───── EXTRACT TO READ ─────

Results for Density are presented in Tables S3 and S4, Figure 1 and Figure 4, and Figure S1.
  • Age: The low-density areas have significantly larger shares of people between 25 and 44 (42.52%) and 0 and 24 (24.20%) than the High-density areas (29.22% and 19.45%, respectively) (see Tables S3 and S4, Figure S1). On the other hand, the High-density areas have larger shares of those over 45. For example, in the High-density areas, 14.91% of residents are over 65, on average, while this figure is only 7.25% in the Low-density areas (see Table S4).
  • Marital status: The High-density areas have three times the share of divorced residents (3.36%) than the Low-density areas have (1.18%) (see Table S4).
  • Education: Only the “Tech” variable shows statistically significant differences across all three groups (see Table S3).
  • Source of income: The High-density neighborhoods have statistically significant differences in “Income from labor” and “Income from pension” with both the Low-density and All groups (see Table S3, Figure 2 and Figure S1). The median share of people receiving their main income from labor is 49.77% in the High-density areas and 57.91% in the Low-density areas (see Table S4). On the other hand, the Low-density areas have fewer people receiving their main income from pensions (22.78%) than the High-density areas (33.20%).
  • Occupation: The Low-density neighborhoods have statistically significant differences with the High-density areas in “Professionals” and “Other” workers (see Table S3, Figure 2 and Figure S1). The High-density areas have larger shares in “Other” (40.19%) and “Professionals” (19.00%) than the Low-density areas (29.18% and 11.69%, respectively) (see Table S4).
  • Housing: The Low-density neighborhoods have statistically significant differences with the High-density areas and All neighborhoods in all house size variables (see Table S3, Figure 2 and Figure S1). The Neighborhoods with High-density values have, based on median values, smaller houses than the neighborhoods with Low-density values. For example, the median value for houses between 30 and 59 m2 is 44.64% in the High-density areas and 9.20% in the Low-NDVI areas (see Table S4). On the other hand, very large houses (120+ m2) predominate in the Low-NDVI areas, with a median value of 8.16%, while the High-density areas have a median value of 0.95% (almost one-eighth).

3.3. REI

Results for REI are presented in Tables S3 and S5, Figure 2 and Figure 4, and Figure S2.
  • Age: The High-REI areas have statistically significant differences with the Low-REI and All groups only in the 25–44 and 65+ age groups (see Table S3, and Figure S2). The neighborhoods with a low land-use mix have more residents aged 25 to 44 than the neighborhoods with a high land-use mix have (see Table S5). By contrast, the neighborhoods with a high land-use mix have more residents 65 or older.
  • Source of income: The High-REI neighborhoods have statistically significant differences in “Income from labor” with both the Low-REI and All groups (see Table S3, Figure 2 and Figure S2). The median share of people receiving their primary income from labor is 50.36% in the High-REI areas and 56.14% in the Low-REI areas (see Table S5). On the other hand, the High-REI areas have more people receiving their main income from pensions (32.10%) than the Low-REI areas have (23.60%).

───── DATASET CONTENT ─────

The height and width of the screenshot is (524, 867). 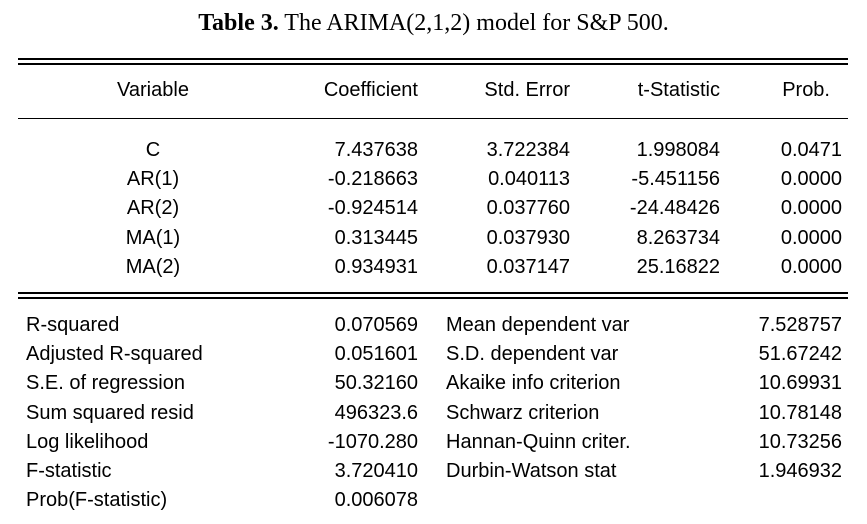 I want to click on coefficient-value: -0.924514, so click(x=372, y=208).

─────

**TASK LIST:**
[a] Based on the density and REI results, do the following statements agree with the text? For each, answer yes or no and quote the deciding words.
(i) High-density areas have a larger share of residents over 65 than Low-density areas.
(ii) Low-density areas have more people whose main income comes from pensions than High-density areas.
(iii) Neighborhoods with a high land-use mix have more residents aged 25 to 44 than neighborhoods with a low land-use mix.
[b] Repeat the part of the density and REI results that opens with the words containing "Results for Density" and closes with "(1.18%) (see Table S4).".
[c] Pick up the density and REI results where they stop and continue them.

**PER-TASK OUTPUTS:**
[a]
(i) Yes: "in the High-density areas, 14.91% of residents are over 65, on average, while this figure is only 7.25% in the Low-density areas"
(ii) No: "the Low-density areas have fewer people receiving their main income from pensions (22.78%) than the High-density areas (33.20%)"
(iii) No: "The neighborhoods with a low land-use mix have more residents aged 25 to 44 than the neighborhoods with a high land-use mix have"

[b]
Results for Density are presented in Tables S3 and S4, Figure 1 and Figure 4, and Figure S1.
  • Age: The low-density areas have significantly larger shares of people between 25 and 44 (42.52%) and 0 and 24 (24.20%) than the High-density areas (29.22% and 19.45%, respectively) (see Tables S3 and S4, Figure S1). On the other hand, the High-density areas have larger shares of those over 45. For example, in the High-density areas, 14.91% of residents are over 65, on average, while this figure is only 7.25% in the Low-density areas (see Table S4).
  • Marital status: The High-density areas have three times the share of divorced residents (3.36%) than the Low-density areas have (1.18%) (see Table S4).

[c]
  • Housing: The High-REI neighborhoods have statistically significant differences with the Low-REI areas in small houses (less than 29 m2) and medium-sized houses (60 to 119 m2 (see Table S3 and Figure S2). The share of small houses is 12.97% in the High-REI-areas but only 3.51% in the Low-REI areas (see Table S5). On the other hand, the Low-REI areas have, based on median values, more houses in the 60–119 m2 range (42.60%) than the High-REI neighborhoods have (24.00%).

3.4. BAL

The results for BAL are presented in Tables S3 and S6, Figure 2 and Figure 4, Figure S2. The results for BAL are presented in Tables S3 and S6, Figure 2 and Figure 4, and Figure S2.
  • Age: The High-BAL areas have significantly higher shares in (36.10%) between 25 and 44 than the All group (33.97%; see Tables S3 and S6, Figure 2 and Figure S2). They also have lower shares for people between 45 and 64 and 65 or older than the All group.
  • Housing: The High-BAL neighborhoods have statistically significant differences with the All group areas in small houses (less than 29 m2) and small-to-medium-sized houses (30 to 59 m2; see Tables S3 and S6, Figure S2). The share of small houses is 10.86% in the High-BAL areas and only 6.58% in All areas (see Table S6). On the other hand, the High-BAL areas have, based on median values, fewer houses in the 30–59 m2 range (16.91%) than All neighborhoods (20.72%).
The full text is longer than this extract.